Beijing Natural History Museum

by Caroline Killmer July. 25, 2011 11107 views

The Beijing Natural History Museum must be one of the least natural museums out there, and this is what makes it an entertaining, but not necessarily educational place to visit. Still, what it lacks in maintenance it makes up for in unintentional comedy.

A quick note to those who are familiar with the museum and its contents: we did not make it to the part with the deformed fetuses in jars. Sorry! We had only made it as far as the depressing taxidermy section (see below) when the museum turned off the AC and began kicking everyone out.

The central hall has several impressive dinosaur skeletons, including that of the Szechuanosaurus campi, which sounds like a delicious dish but is actually one of these [], maybe. Apparently [] its existence is based on a few bones and teeth, but no complete skeleton. Of course, that is not something that's going to stop the Natural History Museum.

Once you've actually entered the exhibit and started walking around on the bones, Tourist, you need to be stopped.

If ever reassembled dinosaur fossils could suddenly come to life, this would have been an awesome time.

And speaking of awesome, this is a random lightbox in the same main hall. I did not see a sign explaining the deal here, but in fairness I may have been blinded by the glory of the artwork itself.

A rather warm, dusty hall out the back contains even more incredibly realistic renderings of dinosaurs. Almost all the display consoles I could find were broken, although there was a video looping at the entrance that featured a cartoon t-rex running right at you, rawr! Cretaceous surprise! I believe it was meant to show you what it would have been like to live in the age of dinosaurs. I guess the outcome is simply that you get eaten immediately.

I think all the dilapidated dinos in this exhibit would have bolted for the exit had they the power to do so.

Another of our co-visitors to the museum. I swear, the children were even less impressed than the adults.

I'm willing to bet the security cameras weren't working either. This overlooked a collapsed wooden bridge over a shallow, dry pond.

Now we know what dinosaurs are made of.

Almost as bleak as extinction.

This little girl had just finished having a good cry before being rallied to pose for the World's Least Enthusiastic Picture, Dinosaur Category.

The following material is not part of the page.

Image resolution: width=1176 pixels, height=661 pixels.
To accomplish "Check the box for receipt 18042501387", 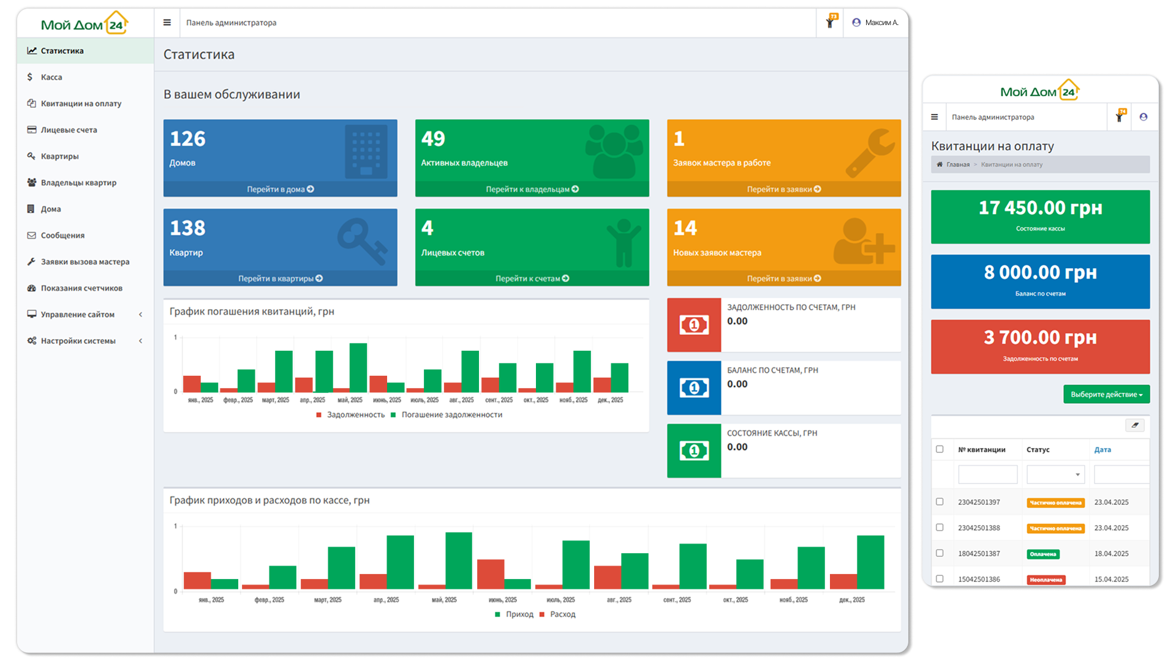I will [940, 553].
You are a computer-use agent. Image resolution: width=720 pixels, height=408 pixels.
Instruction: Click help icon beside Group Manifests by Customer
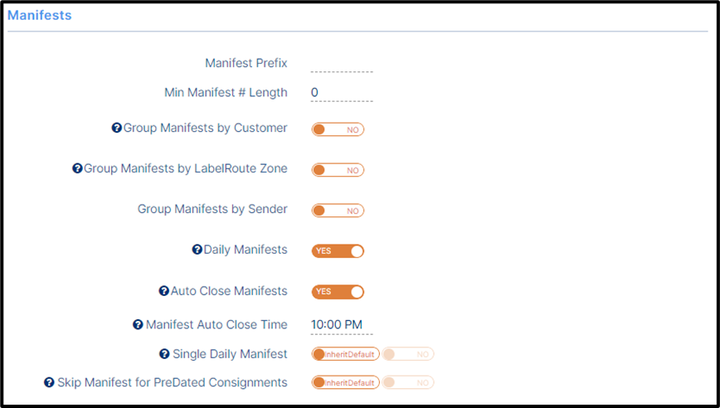pyautogui.click(x=117, y=128)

I ain't no paleontologist, but there's a lot on the internets to indicate that this is not the world's best rendering of a Scaphonyx. Or as it's apparently called now, “Hyperodapedon”. Wikipedia provides an equally hilarious portrait of this guy here [].

The sign reads:

Laying Eggs
Dinosaurs reproduce by laying eggs. This dinosaur will lay an egg if you buy a coin and insert it to the coin slit. You can take the egg with you.

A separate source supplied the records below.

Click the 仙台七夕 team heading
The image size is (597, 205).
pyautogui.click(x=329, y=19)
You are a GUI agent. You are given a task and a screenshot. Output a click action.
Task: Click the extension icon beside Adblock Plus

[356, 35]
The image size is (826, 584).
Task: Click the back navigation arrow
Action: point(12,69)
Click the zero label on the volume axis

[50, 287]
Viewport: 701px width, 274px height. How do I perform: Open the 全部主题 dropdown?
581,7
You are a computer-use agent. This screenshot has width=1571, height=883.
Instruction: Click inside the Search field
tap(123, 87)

As far as we could gather, this dinosaur has not laid eggs since about 1992.

One giant wing of the museum was dedicated to an exhibit on seashells at the time of our visit. This was about as exciting as it got.

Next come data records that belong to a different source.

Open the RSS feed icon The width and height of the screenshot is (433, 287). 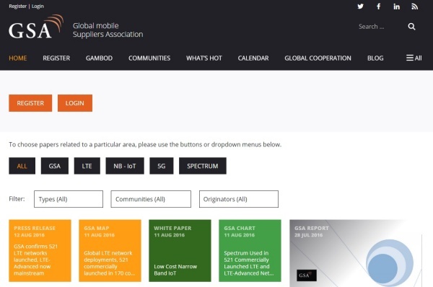coord(414,6)
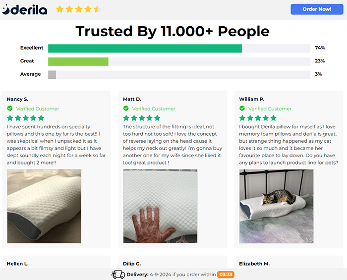Viewport: 347px width, 280px height.
Task: Click the Derila logo
Action: (x=25, y=9)
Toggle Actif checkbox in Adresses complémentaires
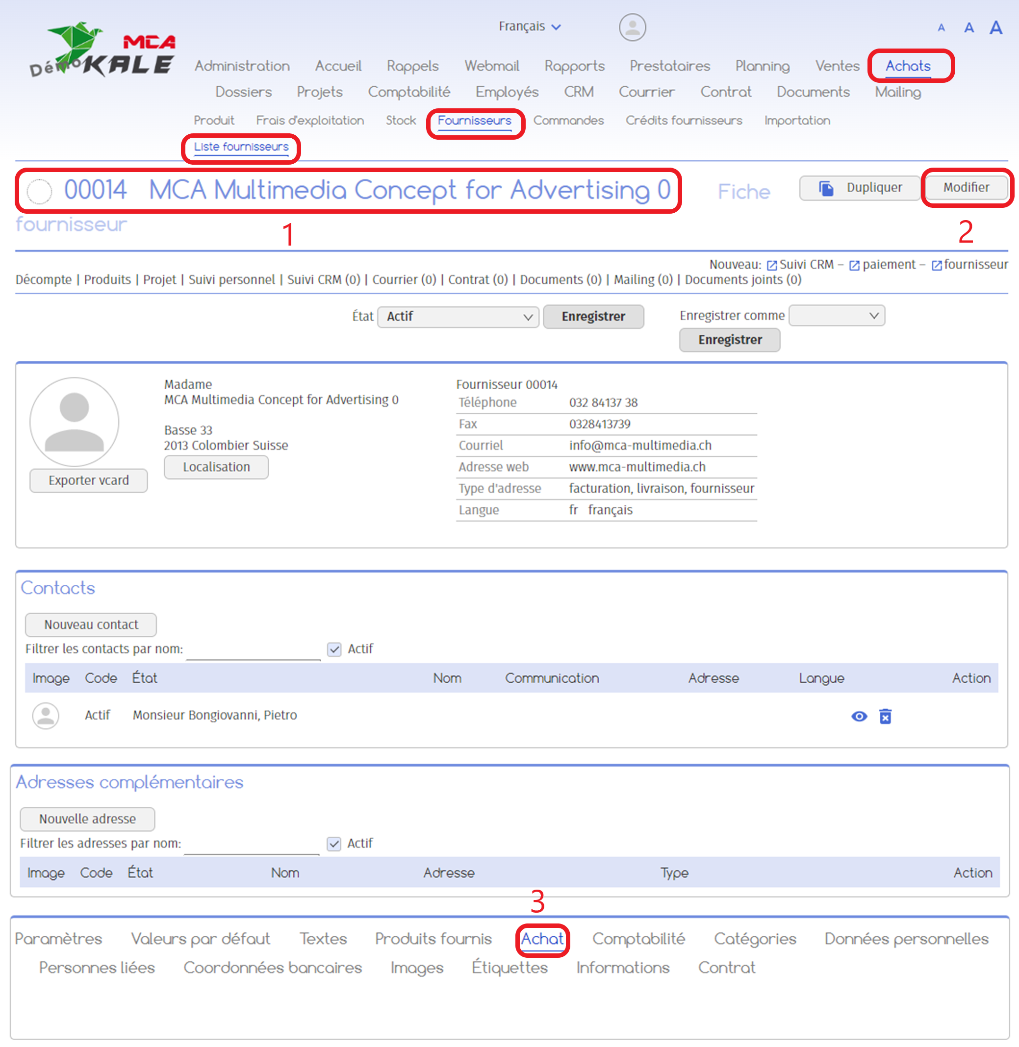Screen dimensions: 1019x1047 coord(334,843)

The world's first flowering plant? The museum says yes, it is.

If you look at this long enough, it will give you nightmares.

I promise, I will translate this the next time I am procrastinating by messing with the photoblog.

I guess humans had to learn about the importance of oxygen one way or another, but this still seems rather cruel.

Not a day goes by when I don't laugh aloud at the sheer hilarity of pine cones.

“Oak nuts can also be seminated by some animals (such as squirrel) who eat them.”

It was a surprise to find a book in a Chinese museum that actually acknowledged environmental degradation anywhere in the country. This was in the random gift shop that bridged the plant life section and the dark hall of bad taxidermy.

If anything, the casual use of flash in these photos makes the exhibit look better than it is.

A stuffed giraffe drinks from a very realistic clear stream.

Something about this makes it look like a painting by a 12th grader to me.

You have to wonder what plans for the other half of this ram were so urgent.

I only managed to grab an image of this sad polar bear behind glass before the guards ushered us out (because it was closing time, and not because they had discovered our thermos of mojitos).

Why doesn't this bear get teeth? I'm going to assume they were removed to loan to the dino exhibit, perhaps in order to bolster the credibility of the szechuanosaurus.